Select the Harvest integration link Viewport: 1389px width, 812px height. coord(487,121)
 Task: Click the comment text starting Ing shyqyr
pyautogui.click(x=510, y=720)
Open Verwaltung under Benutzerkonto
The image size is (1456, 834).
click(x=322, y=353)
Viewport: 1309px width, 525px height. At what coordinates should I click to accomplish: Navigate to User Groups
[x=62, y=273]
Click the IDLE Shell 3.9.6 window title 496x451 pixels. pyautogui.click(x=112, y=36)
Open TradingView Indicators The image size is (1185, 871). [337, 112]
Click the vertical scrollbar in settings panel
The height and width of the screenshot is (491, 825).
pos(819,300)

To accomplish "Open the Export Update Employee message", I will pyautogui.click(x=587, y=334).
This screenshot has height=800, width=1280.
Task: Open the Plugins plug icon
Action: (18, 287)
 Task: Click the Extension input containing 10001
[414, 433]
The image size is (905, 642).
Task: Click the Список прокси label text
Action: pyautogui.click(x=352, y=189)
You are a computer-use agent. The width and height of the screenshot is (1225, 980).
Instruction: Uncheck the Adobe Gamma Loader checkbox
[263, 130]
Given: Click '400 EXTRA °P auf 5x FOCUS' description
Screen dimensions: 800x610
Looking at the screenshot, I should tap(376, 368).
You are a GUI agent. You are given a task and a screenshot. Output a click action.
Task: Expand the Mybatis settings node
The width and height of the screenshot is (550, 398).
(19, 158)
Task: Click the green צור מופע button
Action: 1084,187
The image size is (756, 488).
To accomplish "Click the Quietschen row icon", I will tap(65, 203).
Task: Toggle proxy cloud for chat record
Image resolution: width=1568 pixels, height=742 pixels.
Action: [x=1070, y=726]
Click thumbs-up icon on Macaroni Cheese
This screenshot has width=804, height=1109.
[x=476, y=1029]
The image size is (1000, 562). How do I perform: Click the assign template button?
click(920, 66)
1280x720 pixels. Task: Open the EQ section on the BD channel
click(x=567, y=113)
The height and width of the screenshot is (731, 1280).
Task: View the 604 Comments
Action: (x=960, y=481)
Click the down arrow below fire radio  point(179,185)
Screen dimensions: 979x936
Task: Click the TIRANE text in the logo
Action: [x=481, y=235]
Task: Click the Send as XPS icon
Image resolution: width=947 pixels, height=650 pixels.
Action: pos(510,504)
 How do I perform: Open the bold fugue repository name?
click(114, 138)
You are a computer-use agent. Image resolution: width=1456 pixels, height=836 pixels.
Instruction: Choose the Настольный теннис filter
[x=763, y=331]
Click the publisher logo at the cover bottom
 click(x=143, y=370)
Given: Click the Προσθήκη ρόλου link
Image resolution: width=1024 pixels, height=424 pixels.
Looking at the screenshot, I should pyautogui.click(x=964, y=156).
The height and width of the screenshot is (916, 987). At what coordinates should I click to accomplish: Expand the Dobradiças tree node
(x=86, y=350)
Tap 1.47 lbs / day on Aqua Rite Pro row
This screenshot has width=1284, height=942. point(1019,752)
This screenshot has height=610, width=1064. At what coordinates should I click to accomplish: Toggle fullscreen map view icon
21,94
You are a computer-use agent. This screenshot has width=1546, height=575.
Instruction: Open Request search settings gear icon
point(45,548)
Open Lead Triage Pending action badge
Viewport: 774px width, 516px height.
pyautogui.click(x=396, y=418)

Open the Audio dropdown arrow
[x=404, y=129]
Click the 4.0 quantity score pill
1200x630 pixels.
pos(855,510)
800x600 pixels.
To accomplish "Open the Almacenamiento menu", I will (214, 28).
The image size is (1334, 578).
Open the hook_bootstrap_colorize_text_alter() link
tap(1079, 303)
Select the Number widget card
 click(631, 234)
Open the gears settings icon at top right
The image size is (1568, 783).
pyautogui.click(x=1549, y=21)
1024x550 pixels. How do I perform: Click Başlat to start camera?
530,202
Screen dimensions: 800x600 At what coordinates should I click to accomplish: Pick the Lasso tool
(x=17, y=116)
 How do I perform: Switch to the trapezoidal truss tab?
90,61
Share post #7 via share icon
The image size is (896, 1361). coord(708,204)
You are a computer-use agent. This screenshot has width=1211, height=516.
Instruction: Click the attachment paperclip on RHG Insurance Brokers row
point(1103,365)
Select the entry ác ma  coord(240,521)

▶ [Task]:
Set down the records once more, character for character.

▶ [Your solution]:
Select the Harvest integration link Viewport: 1389px width, 812px height. coord(487,121)
 Task: Click the comment text starting Ing shyqyr
pyautogui.click(x=510, y=720)
Open Verwaltung under Benutzerkonto
The image size is (1456, 834).
click(x=322, y=353)
Viewport: 1309px width, 525px height. At what coordinates should I click to accomplish: Navigate to User Groups
[x=62, y=273]
Click the IDLE Shell 3.9.6 window title 496x451 pixels. pyautogui.click(x=112, y=36)
Open TradingView Indicators The image size is (1185, 871). [337, 112]
Click the vertical scrollbar in settings panel
The height and width of the screenshot is (491, 825).
pos(819,300)

To accomplish "Open the Export Update Employee message", I will pyautogui.click(x=587, y=334).
This screenshot has height=800, width=1280.
Task: Open the Plugins plug icon
Action: (18, 287)
 Task: Click the Extension input containing 10001
[414, 433]
The image size is (905, 642).
Task: Click the Список прокси label text
Action: pyautogui.click(x=352, y=189)
You are a computer-use agent. The width and height of the screenshot is (1225, 980).
Instruction: Uncheck the Adobe Gamma Loader checkbox
[263, 130]
Given: Click '400 EXTRA °P auf 5x FOCUS' description
Screen dimensions: 800x610
Looking at the screenshot, I should tap(376, 368).
You are a GUI agent. You are given a task and a screenshot. Output a click action.
Task: Expand the Mybatis settings node
The width and height of the screenshot is (550, 398).
(19, 158)
Task: Click the green צור מופע button
Action: 1084,187
The image size is (756, 488).
To accomplish "Click the Quietschen row icon", I will tap(65, 203).
Task: Toggle proxy cloud for chat record
Image resolution: width=1568 pixels, height=742 pixels.
Action: [x=1070, y=726]
Click thumbs-up icon on Macaroni Cheese
This screenshot has width=804, height=1109.
[x=476, y=1029]
The image size is (1000, 562). How do I perform: Click the assign template button?
click(920, 66)
1280x720 pixels. Task: Open the EQ section on the BD channel
click(x=567, y=113)
The height and width of the screenshot is (731, 1280).
Task: View the 604 Comments
Action: (x=960, y=481)
Click the down arrow below fire radio  point(179,185)
Screen dimensions: 979x936
Task: Click the TIRANE text in the logo
Action: [x=481, y=235]
Task: Click the Send as XPS icon
Image resolution: width=947 pixels, height=650 pixels.
Action: pos(510,504)
 How do I perform: Open the bold fugue repository name?
click(114, 138)
You are a computer-use agent. Image resolution: width=1456 pixels, height=836 pixels.
Instruction: Choose the Настольный теннис filter
[x=763, y=331]
Click the publisher logo at the cover bottom
 click(x=143, y=370)
Given: Click the Προσθήκη ρόλου link
Image resolution: width=1024 pixels, height=424 pixels.
Looking at the screenshot, I should pyautogui.click(x=964, y=156).
The height and width of the screenshot is (916, 987). At what coordinates should I click to accomplish: Expand the Dobradiças tree node
(x=86, y=350)
Tap 1.47 lbs / day on Aqua Rite Pro row
This screenshot has width=1284, height=942. point(1019,752)
This screenshot has height=610, width=1064. At what coordinates should I click to accomplish: Toggle fullscreen map view icon
21,94
You are a computer-use agent. This screenshot has width=1546, height=575.
Instruction: Open Request search settings gear icon
point(45,548)
Open Lead Triage Pending action badge
Viewport: 774px width, 516px height.
pyautogui.click(x=396, y=418)

Open the Audio dropdown arrow
[x=404, y=129]
Click the 4.0 quantity score pill
1200x630 pixels.
pos(855,510)
800x600 pixels.
To accomplish "Open the Almacenamiento menu", I will (214, 28).
The image size is (1334, 578).
Open the hook_bootstrap_colorize_text_alter() link
tap(1079, 303)
Select the Number widget card
 click(631, 234)
Open the gears settings icon at top right
The image size is (1568, 783).
pyautogui.click(x=1549, y=21)
1024x550 pixels. How do I perform: Click Başlat to start camera?
530,202
Screen dimensions: 800x600 At what coordinates should I click to accomplish: Pick the Lasso tool
(x=17, y=116)
 How do I perform: Switch to the trapezoidal truss tab?
90,61
Share post #7 via share icon
The image size is (896, 1361). coord(708,204)
You are a computer-use agent. This screenshot has width=1211, height=516.
Instruction: Click the attachment paperclip on RHG Insurance Brokers row
point(1103,365)
Select the entry ác ma  coord(240,521)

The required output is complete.